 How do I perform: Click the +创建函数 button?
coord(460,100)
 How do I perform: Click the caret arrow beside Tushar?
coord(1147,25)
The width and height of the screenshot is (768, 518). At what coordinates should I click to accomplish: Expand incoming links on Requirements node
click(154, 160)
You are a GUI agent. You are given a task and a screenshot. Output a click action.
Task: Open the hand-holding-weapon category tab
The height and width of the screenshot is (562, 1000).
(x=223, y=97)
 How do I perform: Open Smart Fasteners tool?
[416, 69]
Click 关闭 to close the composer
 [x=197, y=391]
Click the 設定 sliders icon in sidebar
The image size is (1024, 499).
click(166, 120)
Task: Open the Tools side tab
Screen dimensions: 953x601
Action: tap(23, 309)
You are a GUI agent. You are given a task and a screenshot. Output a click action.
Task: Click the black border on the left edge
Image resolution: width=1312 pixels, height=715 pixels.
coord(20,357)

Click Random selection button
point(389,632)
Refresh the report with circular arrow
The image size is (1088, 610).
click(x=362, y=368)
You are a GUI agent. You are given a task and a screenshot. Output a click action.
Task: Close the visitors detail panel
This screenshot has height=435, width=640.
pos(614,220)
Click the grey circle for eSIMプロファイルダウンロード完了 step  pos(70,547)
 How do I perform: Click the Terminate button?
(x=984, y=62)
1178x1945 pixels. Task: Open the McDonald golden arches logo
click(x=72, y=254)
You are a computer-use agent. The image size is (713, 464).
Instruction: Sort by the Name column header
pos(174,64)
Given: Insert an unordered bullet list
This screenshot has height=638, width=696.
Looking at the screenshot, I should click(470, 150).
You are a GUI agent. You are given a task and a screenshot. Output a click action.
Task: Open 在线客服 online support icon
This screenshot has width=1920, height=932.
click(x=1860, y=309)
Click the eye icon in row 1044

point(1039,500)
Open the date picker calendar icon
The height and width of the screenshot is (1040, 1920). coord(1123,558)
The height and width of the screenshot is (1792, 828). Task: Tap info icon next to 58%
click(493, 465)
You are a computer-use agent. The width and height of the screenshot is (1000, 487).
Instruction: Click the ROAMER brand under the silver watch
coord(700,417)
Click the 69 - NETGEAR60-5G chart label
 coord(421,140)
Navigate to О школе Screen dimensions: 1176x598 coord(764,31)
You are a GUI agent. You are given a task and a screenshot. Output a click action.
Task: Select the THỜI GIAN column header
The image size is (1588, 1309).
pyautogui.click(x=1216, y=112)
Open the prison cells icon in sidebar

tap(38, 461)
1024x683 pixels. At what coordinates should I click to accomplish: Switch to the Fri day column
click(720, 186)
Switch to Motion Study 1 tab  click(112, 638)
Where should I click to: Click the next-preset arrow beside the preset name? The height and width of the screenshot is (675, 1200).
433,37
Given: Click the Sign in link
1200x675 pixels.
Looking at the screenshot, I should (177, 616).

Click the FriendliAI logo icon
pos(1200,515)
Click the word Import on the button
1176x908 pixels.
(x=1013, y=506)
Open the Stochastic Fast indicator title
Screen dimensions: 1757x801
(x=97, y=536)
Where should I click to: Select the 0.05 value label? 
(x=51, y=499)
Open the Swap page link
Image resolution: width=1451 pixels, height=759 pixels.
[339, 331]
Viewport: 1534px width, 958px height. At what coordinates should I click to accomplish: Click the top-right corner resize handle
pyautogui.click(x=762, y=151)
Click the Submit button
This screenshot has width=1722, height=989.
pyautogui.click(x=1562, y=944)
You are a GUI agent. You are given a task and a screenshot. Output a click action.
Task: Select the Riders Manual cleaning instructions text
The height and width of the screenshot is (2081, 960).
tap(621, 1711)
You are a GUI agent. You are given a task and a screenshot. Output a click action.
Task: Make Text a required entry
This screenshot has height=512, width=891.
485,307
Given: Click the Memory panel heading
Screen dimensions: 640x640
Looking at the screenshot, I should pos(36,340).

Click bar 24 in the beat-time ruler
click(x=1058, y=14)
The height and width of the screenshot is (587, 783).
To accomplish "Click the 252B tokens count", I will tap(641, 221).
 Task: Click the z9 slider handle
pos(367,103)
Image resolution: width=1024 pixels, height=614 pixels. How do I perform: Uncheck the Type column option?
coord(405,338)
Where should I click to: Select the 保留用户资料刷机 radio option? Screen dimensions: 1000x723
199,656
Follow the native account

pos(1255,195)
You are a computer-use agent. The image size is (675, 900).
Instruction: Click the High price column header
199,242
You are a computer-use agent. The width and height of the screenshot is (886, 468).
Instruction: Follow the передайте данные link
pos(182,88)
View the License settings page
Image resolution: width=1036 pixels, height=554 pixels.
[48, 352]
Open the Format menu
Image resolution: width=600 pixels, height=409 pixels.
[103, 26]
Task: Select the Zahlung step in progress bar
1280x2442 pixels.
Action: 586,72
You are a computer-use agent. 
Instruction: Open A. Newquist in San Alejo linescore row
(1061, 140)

━━━━━━━━━━━━━━━━━━━━

The answer must be the complete set of entries, retyped exactly.

COMPLETED EXERCISE:
 How do I perform: Click the +创建函数 button?
coord(460,100)
 How do I perform: Click the caret arrow beside Tushar?
coord(1147,25)
The width and height of the screenshot is (768, 518). At what coordinates should I click to accomplish: Expand incoming links on Requirements node
click(154, 160)
You are a GUI agent. You are given a task and a screenshot. Output a click action.
Task: Open the hand-holding-weapon category tab
The height and width of the screenshot is (562, 1000).
(x=223, y=97)
 How do I perform: Open Smart Fasteners tool?
[416, 69]
Click 关闭 to close the composer
 [x=197, y=391]
Click the 設定 sliders icon in sidebar
The image size is (1024, 499).
click(166, 120)
Task: Open the Tools side tab
Screen dimensions: 953x601
Action: tap(23, 309)
You are a GUI agent. You are given a task and a screenshot. Output a click action.
Task: Click the black border on the left edge
Image resolution: width=1312 pixels, height=715 pixels.
coord(20,357)

Click Random selection button
point(389,632)
Refresh the report with circular arrow
The image size is (1088, 610).
click(x=362, y=368)
You are a GUI agent. You are given a task and a screenshot. Output a click action.
Task: Close the visitors detail panel
This screenshot has height=435, width=640.
pos(614,220)
Click the grey circle for eSIMプロファイルダウンロード完了 step  pos(70,547)
 How do I perform: Click the Terminate button?
(x=984, y=62)
1178x1945 pixels. Task: Open the McDonald golden arches logo
click(x=72, y=254)
You are a computer-use agent. The image size is (713, 464).
Instruction: Sort by the Name column header
pos(174,64)
Given: Insert an unordered bullet list
This screenshot has height=638, width=696.
Looking at the screenshot, I should click(470, 150).
You are a GUI agent. You are given a task and a screenshot. Output a click action.
Task: Open 在线客服 online support icon
This screenshot has width=1920, height=932.
click(x=1860, y=309)
Click the eye icon in row 1044

point(1039,500)
Open the date picker calendar icon
The height and width of the screenshot is (1040, 1920). coord(1123,558)
The height and width of the screenshot is (1792, 828). Task: Tap info icon next to 58%
click(493, 465)
You are a computer-use agent. The width and height of the screenshot is (1000, 487).
Instruction: Click the ROAMER brand under the silver watch
coord(700,417)
Click the 69 - NETGEAR60-5G chart label
 coord(421,140)
Navigate to О школе Screen dimensions: 1176x598 coord(764,31)
You are a GUI agent. You are given a task and a screenshot. Output a click action.
Task: Select the THỜI GIAN column header
The image size is (1588, 1309).
pyautogui.click(x=1216, y=112)
Open the prison cells icon in sidebar

tap(38, 461)
1024x683 pixels. At what coordinates should I click to accomplish: Switch to the Fri day column
click(720, 186)
Switch to Motion Study 1 tab  click(112, 638)
Where should I click to: Click the next-preset arrow beside the preset name? The height and width of the screenshot is (675, 1200).
433,37
Given: Click the Sign in link
1200x675 pixels.
Looking at the screenshot, I should (177, 616).

Click the FriendliAI logo icon
pos(1200,515)
Click the word Import on the button
1176x908 pixels.
(x=1013, y=506)
Open the Stochastic Fast indicator title
Screen dimensions: 1757x801
(x=97, y=536)
Where should I click to: Select the 0.05 value label? 
(x=51, y=499)
Open the Swap page link
Image resolution: width=1451 pixels, height=759 pixels.
[339, 331]
Viewport: 1534px width, 958px height. At what coordinates should I click to accomplish: Click the top-right corner resize handle
pyautogui.click(x=762, y=151)
Click the Submit button
This screenshot has width=1722, height=989.
pyautogui.click(x=1562, y=944)
You are a GUI agent. You are given a task and a screenshot. Output a click action.
Task: Select the Riders Manual cleaning instructions text
The height and width of the screenshot is (2081, 960).
tap(621, 1711)
You are a GUI agent. You are given a task and a screenshot. Output a click action.
Task: Make Text a required entry
This screenshot has height=512, width=891.
485,307
Given: Click the Memory panel heading
Screen dimensions: 640x640
Looking at the screenshot, I should pos(36,340).

Click bar 24 in the beat-time ruler
click(x=1058, y=14)
The height and width of the screenshot is (587, 783).
To accomplish "Click the 252B tokens count", I will tap(641, 221).
 Task: Click the z9 slider handle
pos(367,103)
Image resolution: width=1024 pixels, height=614 pixels. How do I perform: Uncheck the Type column option?
coord(405,338)
Where should I click to: Select the 保留用户资料刷机 radio option? Screen dimensions: 1000x723
199,656
Follow the native account

pos(1255,195)
You are a computer-use agent. The image size is (675, 900).
Instruction: Click the High price column header
199,242
You are a computer-use agent. The width and height of the screenshot is (886, 468).
Instruction: Follow the передайте данные link
pos(182,88)
View the License settings page
Image resolution: width=1036 pixels, height=554 pixels.
[48, 352]
Open the Format menu
Image resolution: width=600 pixels, height=409 pixels.
[103, 26]
Task: Select the Zahlung step in progress bar
1280x2442 pixels.
Action: 586,72
You are a computer-use agent. 
Instruction: Open A. Newquist in San Alejo linescore row
(1061, 140)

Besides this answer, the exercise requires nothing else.